O fenômeno, na verdade, deve ser situado dentro da realidade concreta e de acordo com suas determinações, com as leis tendenciais que explicam seu movimento. Trotski explica muito bem essa questão com sua teoria da “unidade diferenciada” como foi bem destacado por Rees3 .
Portanto, o avanço do conhecimento da natureza da matéria, conforme explicado por Lukács, só pode servir de estopim para uma crise teórica das ciências da natureza na mesma medida em que seus pensadores e cientistas não estão acostumados a se colocar numa perspectiva dialética de pensamento. Ao contrário, por inércia filosófica e por pressão do senso comum burguês, dominante, dualista, mergulham em uma monumental crise de identidade, de enxergar a realidade objetiva como “probabilística”, como regida, em última instância, pelo acaso ou por uma liberdade subjetivista, absoluta. Ora, o caráter ao mesmo tempo absoluto e relativo da consciência conforma uma unidade dialética indivisível, dizia Lukács. Por isso, acrescentamos, os aviões voam, os computadores funcionam, a ecografia localiza e visualiza um fígado.

Consideramos da maior importância que cada revolucionário desenvolva constantemente o exercício do pensamento dialético sobre sua área de atuação; como faz o pianista no treino dos dedos; é uma forma também de treinar o pensamento para se conseguir chegar a trabalhar a tática estrategicamente e para conceber cada pequena luta política ou sindical nos marcos da grande política, nos marcos do pensamento dialético de conjunto, onde múltiplas determinações, grandes e pequenas, visam elevar o proletariado a sujeito político da sociedade.


Notas

1- Em versão curta, o “bóson de Higgs” é uma partícula descoberta em 2012 que recebeu esse nome místico pela grande mídia comercial. Peter Higgs, da Universidade de Edinburgo, e o belga François Englert ganharam o Nobel de física de 2013 por causa disso. Na escola aprendemos que existem ao menos 12 partículas mínimas da matéria; o bóson seria o responsável pela massa de todas elas.

2- Citação do livro Materialismo e dialética: crise teórica das ciências da natureza, 2011, disponível diretamente com Luciane no e-mail centelhaculturallivros@gmail.com .

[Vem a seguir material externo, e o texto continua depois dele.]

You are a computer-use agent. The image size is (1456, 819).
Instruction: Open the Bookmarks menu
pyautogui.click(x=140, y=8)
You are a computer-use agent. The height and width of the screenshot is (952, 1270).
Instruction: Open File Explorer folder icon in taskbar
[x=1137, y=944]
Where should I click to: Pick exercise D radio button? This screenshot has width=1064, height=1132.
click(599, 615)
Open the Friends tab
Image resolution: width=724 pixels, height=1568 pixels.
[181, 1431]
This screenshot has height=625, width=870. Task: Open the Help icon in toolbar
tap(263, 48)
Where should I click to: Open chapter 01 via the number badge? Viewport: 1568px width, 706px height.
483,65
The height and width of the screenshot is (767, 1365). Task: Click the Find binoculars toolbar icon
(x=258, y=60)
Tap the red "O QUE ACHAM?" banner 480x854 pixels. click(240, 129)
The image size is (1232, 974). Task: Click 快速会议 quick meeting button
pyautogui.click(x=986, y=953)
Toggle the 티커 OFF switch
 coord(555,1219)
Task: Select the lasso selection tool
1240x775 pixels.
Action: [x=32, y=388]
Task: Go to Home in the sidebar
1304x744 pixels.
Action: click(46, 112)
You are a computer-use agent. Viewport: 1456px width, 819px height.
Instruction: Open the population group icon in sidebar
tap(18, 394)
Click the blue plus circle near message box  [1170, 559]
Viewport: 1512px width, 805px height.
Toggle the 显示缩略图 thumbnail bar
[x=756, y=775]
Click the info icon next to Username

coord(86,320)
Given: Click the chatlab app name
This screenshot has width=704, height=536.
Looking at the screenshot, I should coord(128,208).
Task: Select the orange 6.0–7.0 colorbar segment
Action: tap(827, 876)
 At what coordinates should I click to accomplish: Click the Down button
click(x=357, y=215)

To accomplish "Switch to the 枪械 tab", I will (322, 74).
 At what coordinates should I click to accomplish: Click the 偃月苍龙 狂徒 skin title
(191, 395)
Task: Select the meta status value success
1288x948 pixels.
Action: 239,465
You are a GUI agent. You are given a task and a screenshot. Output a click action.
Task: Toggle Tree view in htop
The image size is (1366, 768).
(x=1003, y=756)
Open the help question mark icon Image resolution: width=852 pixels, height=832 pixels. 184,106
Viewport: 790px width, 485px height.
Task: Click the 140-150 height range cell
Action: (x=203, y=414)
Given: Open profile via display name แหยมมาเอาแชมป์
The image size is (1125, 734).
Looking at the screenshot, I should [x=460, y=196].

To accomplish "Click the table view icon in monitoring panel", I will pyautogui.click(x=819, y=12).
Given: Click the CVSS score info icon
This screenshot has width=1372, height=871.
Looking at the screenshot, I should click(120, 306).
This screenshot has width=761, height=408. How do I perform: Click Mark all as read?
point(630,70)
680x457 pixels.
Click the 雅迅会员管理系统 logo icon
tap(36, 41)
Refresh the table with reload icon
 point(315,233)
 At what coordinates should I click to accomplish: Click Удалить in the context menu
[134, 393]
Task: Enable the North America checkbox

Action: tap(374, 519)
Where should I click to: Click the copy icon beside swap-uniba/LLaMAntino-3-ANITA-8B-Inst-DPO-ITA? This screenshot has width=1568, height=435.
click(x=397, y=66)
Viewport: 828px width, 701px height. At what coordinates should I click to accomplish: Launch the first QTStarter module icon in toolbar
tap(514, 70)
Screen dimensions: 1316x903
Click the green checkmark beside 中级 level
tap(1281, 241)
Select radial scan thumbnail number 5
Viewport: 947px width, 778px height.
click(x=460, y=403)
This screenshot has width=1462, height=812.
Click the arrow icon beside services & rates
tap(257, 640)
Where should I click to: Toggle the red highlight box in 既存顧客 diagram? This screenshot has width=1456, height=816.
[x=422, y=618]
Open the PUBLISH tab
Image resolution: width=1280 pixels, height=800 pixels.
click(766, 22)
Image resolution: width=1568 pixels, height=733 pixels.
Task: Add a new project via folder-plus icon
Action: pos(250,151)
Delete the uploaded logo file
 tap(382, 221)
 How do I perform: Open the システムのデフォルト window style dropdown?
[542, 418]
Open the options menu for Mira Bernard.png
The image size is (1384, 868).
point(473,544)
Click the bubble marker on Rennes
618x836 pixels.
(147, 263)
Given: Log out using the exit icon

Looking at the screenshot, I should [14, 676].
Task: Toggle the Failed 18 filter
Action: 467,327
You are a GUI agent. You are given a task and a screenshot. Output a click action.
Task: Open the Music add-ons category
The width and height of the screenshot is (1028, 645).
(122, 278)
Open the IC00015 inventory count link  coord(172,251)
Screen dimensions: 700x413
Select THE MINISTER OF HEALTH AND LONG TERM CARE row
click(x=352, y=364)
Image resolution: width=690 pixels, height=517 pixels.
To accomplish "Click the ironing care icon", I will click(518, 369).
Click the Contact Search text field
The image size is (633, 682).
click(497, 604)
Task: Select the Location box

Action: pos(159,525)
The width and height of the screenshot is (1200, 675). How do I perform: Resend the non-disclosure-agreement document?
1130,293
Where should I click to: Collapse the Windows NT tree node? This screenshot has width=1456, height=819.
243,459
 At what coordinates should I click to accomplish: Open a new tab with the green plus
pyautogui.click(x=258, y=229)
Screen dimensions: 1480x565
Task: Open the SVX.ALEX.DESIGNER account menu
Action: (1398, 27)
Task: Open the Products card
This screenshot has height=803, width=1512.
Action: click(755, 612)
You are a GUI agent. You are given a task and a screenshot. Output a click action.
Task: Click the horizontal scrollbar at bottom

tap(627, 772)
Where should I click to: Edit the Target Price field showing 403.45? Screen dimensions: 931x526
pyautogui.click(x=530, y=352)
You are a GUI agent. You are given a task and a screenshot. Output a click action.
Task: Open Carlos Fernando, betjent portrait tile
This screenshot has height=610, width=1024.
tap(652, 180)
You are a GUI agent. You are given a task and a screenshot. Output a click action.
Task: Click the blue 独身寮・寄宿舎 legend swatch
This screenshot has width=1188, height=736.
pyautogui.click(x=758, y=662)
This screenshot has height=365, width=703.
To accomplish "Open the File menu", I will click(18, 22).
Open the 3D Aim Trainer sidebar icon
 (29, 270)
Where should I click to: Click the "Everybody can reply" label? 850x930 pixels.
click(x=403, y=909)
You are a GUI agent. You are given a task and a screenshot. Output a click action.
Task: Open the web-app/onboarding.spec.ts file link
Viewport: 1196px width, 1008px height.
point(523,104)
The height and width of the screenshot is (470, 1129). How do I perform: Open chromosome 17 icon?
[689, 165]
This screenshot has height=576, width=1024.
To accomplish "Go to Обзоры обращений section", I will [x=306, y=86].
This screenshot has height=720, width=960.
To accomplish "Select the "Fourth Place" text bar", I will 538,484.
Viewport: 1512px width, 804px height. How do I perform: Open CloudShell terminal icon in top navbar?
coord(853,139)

3 - Trotski utiliza o conceito de “unidade diferenciada”, para distinguir o enfoque materialista dialético do reducionista e determinista. Conceito que é crucial para a compreensão da relação dialética entre as várias esferas ou níveis de complexidade na natureza, entre as ciências. E que é particularmente útil para o exame da relação entre a dialética na natureza e a dialética na sociedade. Trotski utiliza aquela idéia (da “unidade diferenciada”) na sua análise das ciências. E “argumenta que a psicologia repousa na fisiologia que por sua vez repousa na química e assim por diante. Mas ele vai além afirmando que ´a química não é substituto para a fisiologia´. Na verdade, ´a química tem suas próprias chaves´ que devem ser estudadas separadamente utilizando ´uma abordagem especial, uma técnica de pesquisa especial, hipóteses especiais e métodos também´. E ele conclui que ´cada ciência repousa sobre as leis de outras ciências apenas na assim chamada ´última instância´. Esta compreensão previne Trotski de aplicar simplesmente leis naturais à sociedade. Ele adverte que seria um ´erro fundamental´ qualquer tentativa de transplantar para a sociedade humana ´os métodos e avanços da química ou da fisiologia, violando as fronteiras entre as ciências´. É verdade, argumenta ele, que ´a sociedade humana está cercada por todos os lados por processos químicos´. No entanto, ´a vida pública nem é um processo químico e nem fisiológico, mas um processo social formatado por suas próprias leis” (p. 277 de The algebra of revolution – The dialectic and the classical marxist tradition, de John Rees, 1998, London: Routledge). Grifo do autor.